At that time many of my students were so incensed by seeing the reputation of their alma mater besmirched by the association of the image of South Side High School with criminal activity that they indignantly wrote letters of protest to the newspapers, and I proudly posted their letters on my bulletin board. Recently I was reminded of this when a shooting occurred on the south side of town. When I turned on the news that evening, I was once again greeted with an image of the South Side facade as a backdrop even though there was no connection between the school and the crime. Interestingly enough, I was heartened to see that former students of mine were once again expressing their outrage (but this time on Facebook) at having the school which they loved labeled in such an unfair manner.

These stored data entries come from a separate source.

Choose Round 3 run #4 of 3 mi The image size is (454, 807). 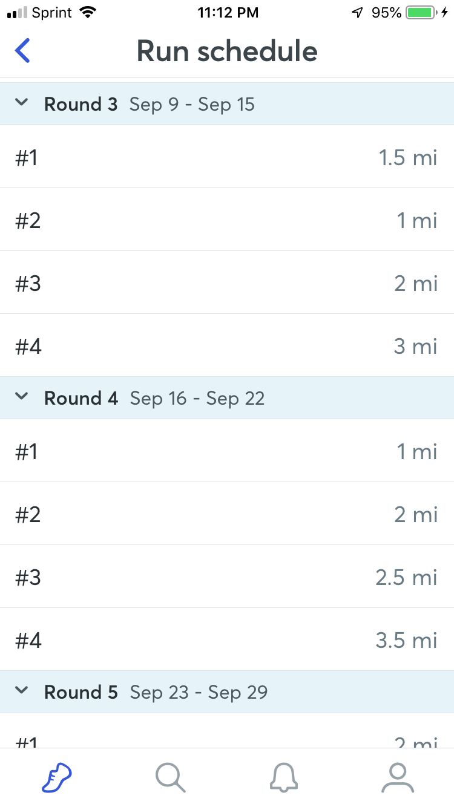tap(227, 346)
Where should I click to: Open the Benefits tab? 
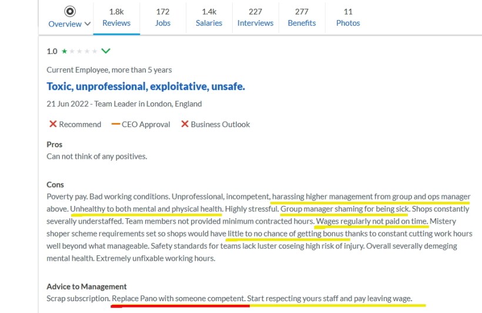(302, 17)
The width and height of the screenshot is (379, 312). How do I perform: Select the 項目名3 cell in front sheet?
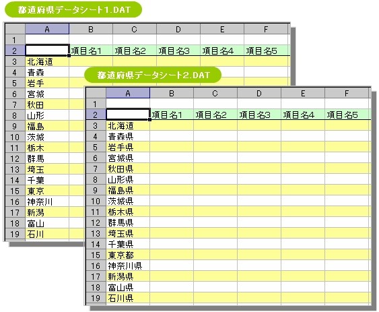click(259, 115)
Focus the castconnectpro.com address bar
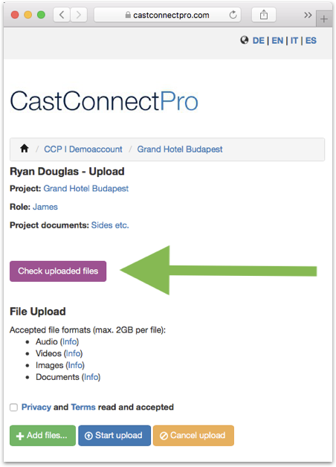Image resolution: width=336 pixels, height=467 pixels. pos(167,15)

On a similar note, even though the A-F bipartisan panel has done an excellent job of wrestling with the difficult question of how to measure student growth against fixed standards, there are still fatal flaws in this system which determines winners and losers among schools, teachers, and students. While I know that the A-F Accountability letter grade rating system is now a part of Indiana state law, I am still bothered by the labeling of schools, of students, of teachers, and of neighborhoods.
All of this leads me to ask this question. Why in the world do we need another label to decide what the quality of a school is? Do we really want to punish and reward schools and teachers according to demographics?

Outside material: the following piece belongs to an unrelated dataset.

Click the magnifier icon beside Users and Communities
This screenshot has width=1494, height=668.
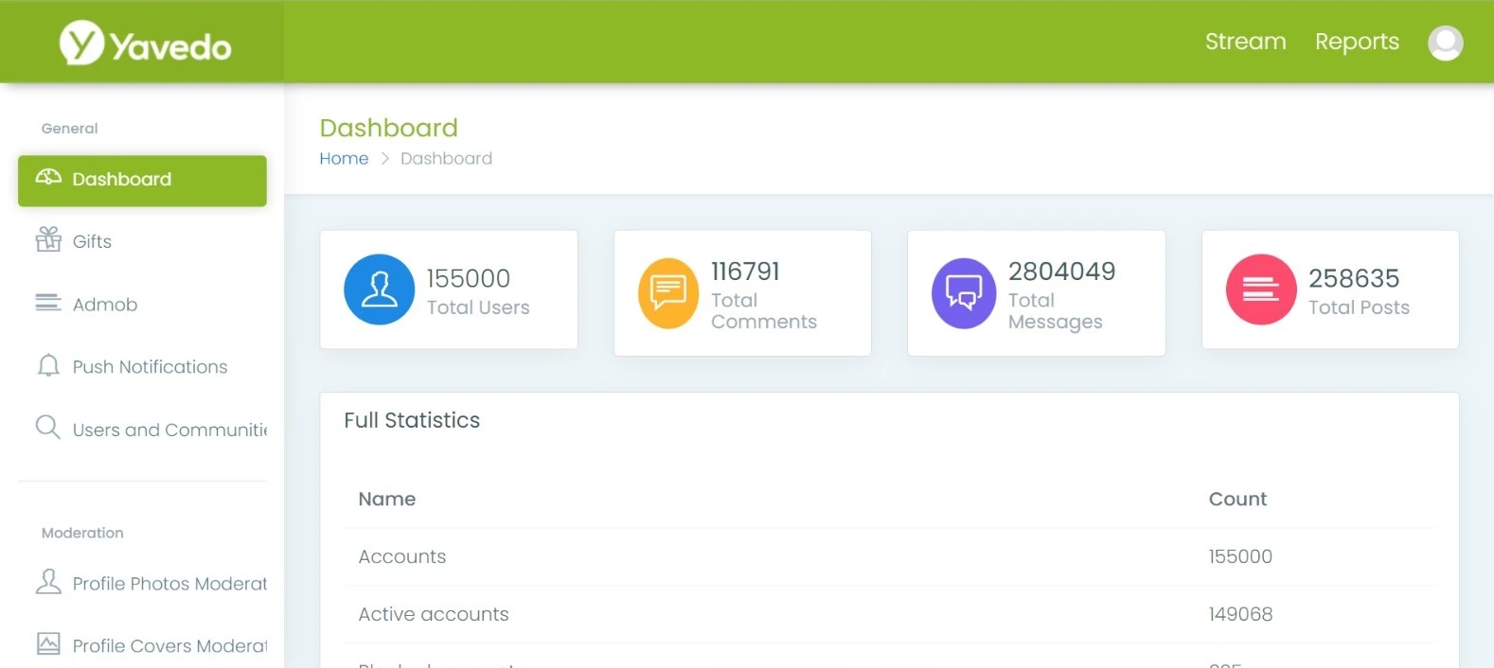48,428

Interestingly enough, a few weeks ago Indiana Senator Dennis Kruse (chairman of the Senate Select Committee on Education) expressed his concern about testing at the Faith and Politics Forum here in Fort Wayne; he said that he never really liked either the A-F Grading System or the ISTEP tests. So, let me get this straight: if the chairman of the Education Select Committee is skeptical of these measurements, shouldn't the State Board and the General Assembly consider slowing down this process or at the very least consider creating a pilot program to study the effects of these programs?
Having said all of the above, do we really want a system which measures dubious data? Of course, we can change it and rearrange it, but such a system leaves much to be desired. We can slap a fresh coat of paint on a broken down car, and the car still won't run, or in the words of the philosopher, Sarah Palin: "You can put lipstick on a pig, and it is still a pig."
Rather than making a seriously flawed system only marginally less so, why not ask teachers and community members what they think makes a successful school? Why not measure the qualities that we value rather than meaningless numbers that can be quantified.